MILAN, Italy — There is something monastic to the spareness and rigour of Jil Sander. The trait has always been integral to the brand, but Luke and Lucie Meier, who took the creative helm almost three years ago, dialled this up, not least because the couple favour the kind of bold volumes that recall monks.
What better place, then, to stage a show than the refectory of a convent? Better still if the convent is laden with history and next to one of the oldest and chicest pharmacies in the world. Remember, monks were making cosmetic potions and scents way before the birth of the beauty industry.
Thus Jil Sander opened the Italian menswear season in Florence with a special show held in the cloisters of the Santa Maria Novella church. Pitti works wonders when it comes to venues. The place was spare, corners filled with stacks of marigolds. The clothes were spare, too, touched by the crafty elements the Meiers favour, and which they keep exploring season after season.

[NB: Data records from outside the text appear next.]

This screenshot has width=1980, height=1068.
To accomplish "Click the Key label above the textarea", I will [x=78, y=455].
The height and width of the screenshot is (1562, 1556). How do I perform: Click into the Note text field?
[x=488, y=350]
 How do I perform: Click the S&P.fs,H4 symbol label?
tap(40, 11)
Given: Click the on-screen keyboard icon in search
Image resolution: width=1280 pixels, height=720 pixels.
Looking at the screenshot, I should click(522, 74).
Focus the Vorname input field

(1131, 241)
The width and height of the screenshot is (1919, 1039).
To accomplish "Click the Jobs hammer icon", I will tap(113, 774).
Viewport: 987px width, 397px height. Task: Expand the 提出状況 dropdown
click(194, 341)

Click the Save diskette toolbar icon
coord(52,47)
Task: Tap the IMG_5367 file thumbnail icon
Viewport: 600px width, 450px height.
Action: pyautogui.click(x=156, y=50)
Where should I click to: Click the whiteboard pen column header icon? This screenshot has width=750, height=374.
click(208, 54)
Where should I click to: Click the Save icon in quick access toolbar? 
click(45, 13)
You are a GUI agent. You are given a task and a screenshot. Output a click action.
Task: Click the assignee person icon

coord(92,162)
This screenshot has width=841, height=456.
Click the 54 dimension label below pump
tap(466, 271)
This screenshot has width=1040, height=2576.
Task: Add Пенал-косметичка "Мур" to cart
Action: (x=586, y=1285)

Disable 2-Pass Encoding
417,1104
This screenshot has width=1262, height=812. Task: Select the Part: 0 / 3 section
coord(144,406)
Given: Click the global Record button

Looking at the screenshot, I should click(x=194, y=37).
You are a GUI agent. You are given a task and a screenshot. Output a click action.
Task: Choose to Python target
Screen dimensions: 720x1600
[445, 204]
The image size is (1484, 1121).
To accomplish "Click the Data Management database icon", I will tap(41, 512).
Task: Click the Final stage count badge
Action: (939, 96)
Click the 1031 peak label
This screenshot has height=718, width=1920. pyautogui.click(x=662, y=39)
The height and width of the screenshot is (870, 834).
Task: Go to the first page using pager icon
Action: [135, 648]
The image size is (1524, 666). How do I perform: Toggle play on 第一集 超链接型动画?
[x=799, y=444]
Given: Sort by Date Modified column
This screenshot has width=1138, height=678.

This season there were shiny silk collars, dangling silk tassels, fuzzy knit textures and handmade silver studs that occasionally doubled as broaches. There was a zing too many straps and tabards à la Loewe. But that was a minor misstep.
In a fashion that’s increasingly fast, shallow and clogged with Instagram-friendly maximalism, Jil Sander is a slow brand offering the kind of detoxifying minimalism that can feel like a relief. It also makes for great product just asking to be worn right off the runway. The big coats and deep-cuffed trousers were gorgeous.
That said, the overall effect was a little emotionless. It’s the curse and the blessing of minimalism: one millimetre makes all the difference, and a piece can speak volumes or remain completely silent. But ultimately what’s still missing at Jil Sander is a little more daring; something as vocal and full of personality as the smell that makes the Santa Maria Novella potpourris so astounding and different from the rest.